Why Data-Driven Content Marketing Matters
Jason Galliger

The digital medium has altered the marketing landscape forever. Gone are the days of traditional in-person marketing. With the rise of social media, marketers are faced with an even more difficult challenge: building relationships with customers that they’ve never met in person. Instead they have to build relationships with these customers online. One of the ways marketers tackle this challenge is through content marketing. Content marketing is when marketers create valuable, quality content aimed towards a specific audience, with the end goal being to drive profitable customer actions.

While content marketing is a good approach at solving the digital marketing divide it is even more effective when the decisions on which content to produce and distribute is backed up by data. Having a data framework in place allows marketers to analyze their audience’s behavior. This can range from simple social media interaction to something more complex like a heat map on a webpage. Knowing how an audience interacts with different types of content on multiple social media channels opens up doors for markets to tailor that content specifically for them.  This, in turn, leads to higher engagement rates and more potential ROI for the brand, company or organization.

In addition, a data and social channel focused approach breeds greater creativity among marketers because much of the previously unknown areas such as demographic information, content and channel preference, and others have already been identified by the data itself. When a marketer knows that customer demographic x responds best to image based tweets, they are able to use their creativity to foster a connection and hopefully start a conversation.

Not every company has the resources to develop a full-scale data framework, however, there are some tools out there that marketers can use:

  • Content analytics: Google analytics and BuzzSumo are essential for determining what kind of traffic is going to a site and which kind of content is generating the most engagement.
  • Social Listening Tools: HootSuite, TweetDeck, and Klout are some of the best free social listening tools out there. These tools will allow a company to monitor what conversations are being said about the company/brand/topic they want to track.
  • Marketing automation: Programs like ExactTarget, Email on Acid, or Marketo allow a company to tie in lead generation campaigns and programs into a content marketing strategy and allows analytics for email marketing, and content tailoring
  • Content Marketing: Atomic Reach, Little Bird and Nuvi are great tools for content marketing analysis particularly seeing what kinds of content resonate among target audiences, but they also offer even more extensive analytics and social media reporting.
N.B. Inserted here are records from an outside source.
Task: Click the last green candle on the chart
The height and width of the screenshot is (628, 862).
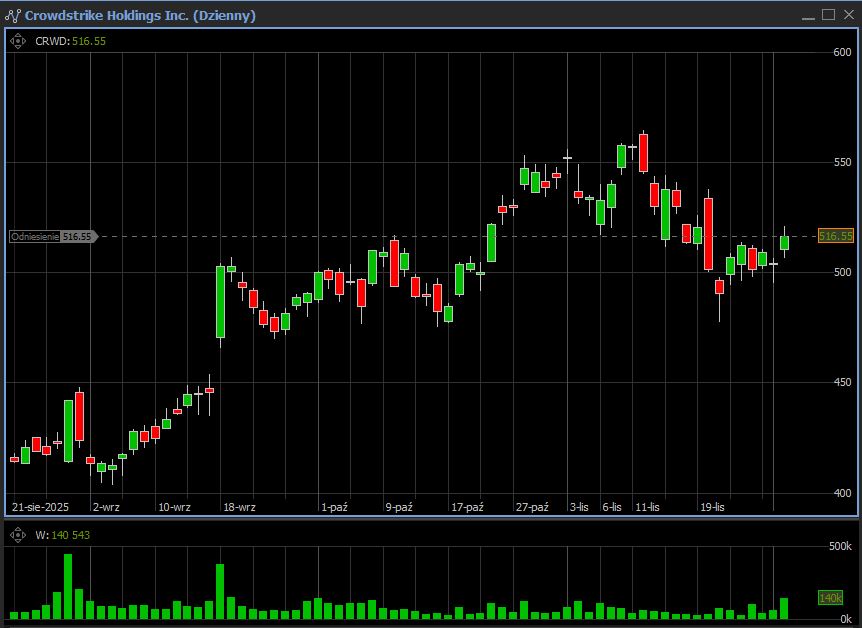Action: [785, 242]
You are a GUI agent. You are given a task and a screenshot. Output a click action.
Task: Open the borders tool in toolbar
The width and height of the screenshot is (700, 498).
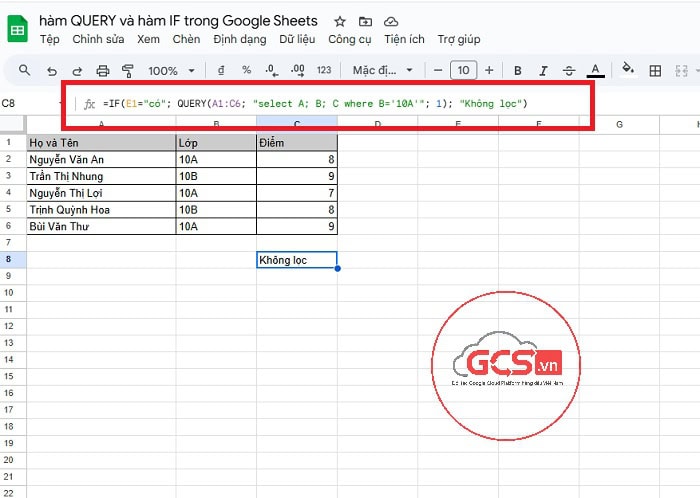coord(655,71)
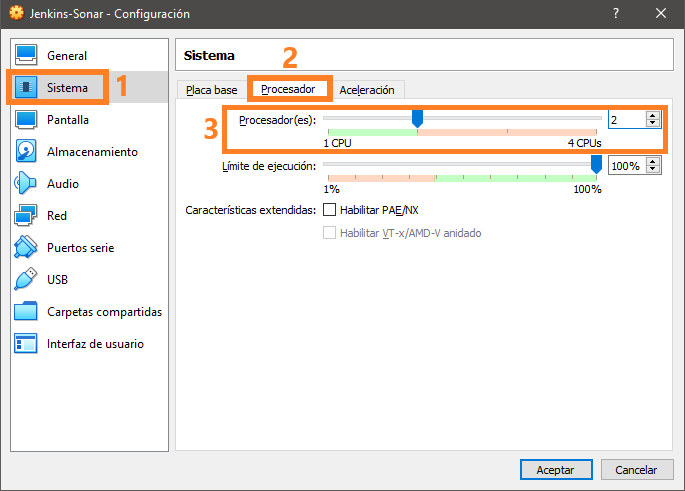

There is a big caveat with using data to determine your content marketing strategy. If a company solely relies on metrics to make decisions regarding content they run the risk of losing a human element in their work. Data can be essential to helping chart a path forward, but it can just as easily take control on the wheel and steer you towards automatic boring content creation. People love to see uniqueness online; it helps that content stand out from all the noise.